The Collaborative will continue to convene to monitor progress, invite broader participation, and add additional measures and measure sets. That future work is important to many providers.

“We are supportive of the collaborative efforts of CMS and others to streamline quality measures for physicians and other professionals, but that’s just the beginning,” Ashley Thompson, a senior vice president for AHA, said in a written statement. “Reviewing the measures used across the healthcare field, including at hospitals and other healthcare facilities, is important to ensure we are measuring what matters in an aligned and coordinated fashion.”

Separate Efforts

Formation of the Collaborative comes on top of other quality efforts. For instance, the Institute of Medicine recommended a core set of 15 standard metrics in a 2015 report. Additionally, several state payment and delivery transformation initiatives feature multi-stakeholder alignment as a key principle.

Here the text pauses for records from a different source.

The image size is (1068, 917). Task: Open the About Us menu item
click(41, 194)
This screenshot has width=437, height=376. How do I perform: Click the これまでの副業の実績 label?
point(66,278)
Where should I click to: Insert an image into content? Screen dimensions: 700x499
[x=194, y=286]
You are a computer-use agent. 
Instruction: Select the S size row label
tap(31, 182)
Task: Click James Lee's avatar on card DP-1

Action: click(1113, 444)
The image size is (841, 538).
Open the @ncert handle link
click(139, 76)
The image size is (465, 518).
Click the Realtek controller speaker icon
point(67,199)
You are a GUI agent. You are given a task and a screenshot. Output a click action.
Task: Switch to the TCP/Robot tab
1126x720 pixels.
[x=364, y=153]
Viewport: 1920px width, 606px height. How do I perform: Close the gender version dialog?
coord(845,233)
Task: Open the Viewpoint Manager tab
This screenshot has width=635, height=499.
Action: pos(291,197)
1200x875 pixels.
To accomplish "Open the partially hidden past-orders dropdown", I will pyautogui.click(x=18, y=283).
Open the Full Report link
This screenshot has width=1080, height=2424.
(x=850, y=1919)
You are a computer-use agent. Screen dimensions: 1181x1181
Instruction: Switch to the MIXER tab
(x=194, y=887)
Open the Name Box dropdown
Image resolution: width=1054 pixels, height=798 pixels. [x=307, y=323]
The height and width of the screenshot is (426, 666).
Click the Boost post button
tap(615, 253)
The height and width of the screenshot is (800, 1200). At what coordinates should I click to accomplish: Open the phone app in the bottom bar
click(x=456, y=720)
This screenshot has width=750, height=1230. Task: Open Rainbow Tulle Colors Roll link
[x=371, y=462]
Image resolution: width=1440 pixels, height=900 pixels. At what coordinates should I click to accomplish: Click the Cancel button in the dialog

How those initiatives will interact with the new measure sets still needs to be determined.

“There is still a lot of question as to how much measurement should be condition-specific and disease-focused versus whole person-oriented, and that is something that is still a work in progress,” Seidman said.

The 2015 Medicare Access and CHIP Reauthorization Act (MACRA) is consolidating major CMS physician payment programs into the merit-based incentive payment system (MIPS) program. MACRA also requires the U.S. Department of Health and Human Services to develop, publish, and report to Congress on a quality measure development plan for provider participation in MIPS and qualifying alternative payment models (APMs).

CMS plans to issue a proposed rule on MIPS and APMs in the spring, according to policy observers. Providers are keeping a wary eye on how those provisions of the new law will be implemented.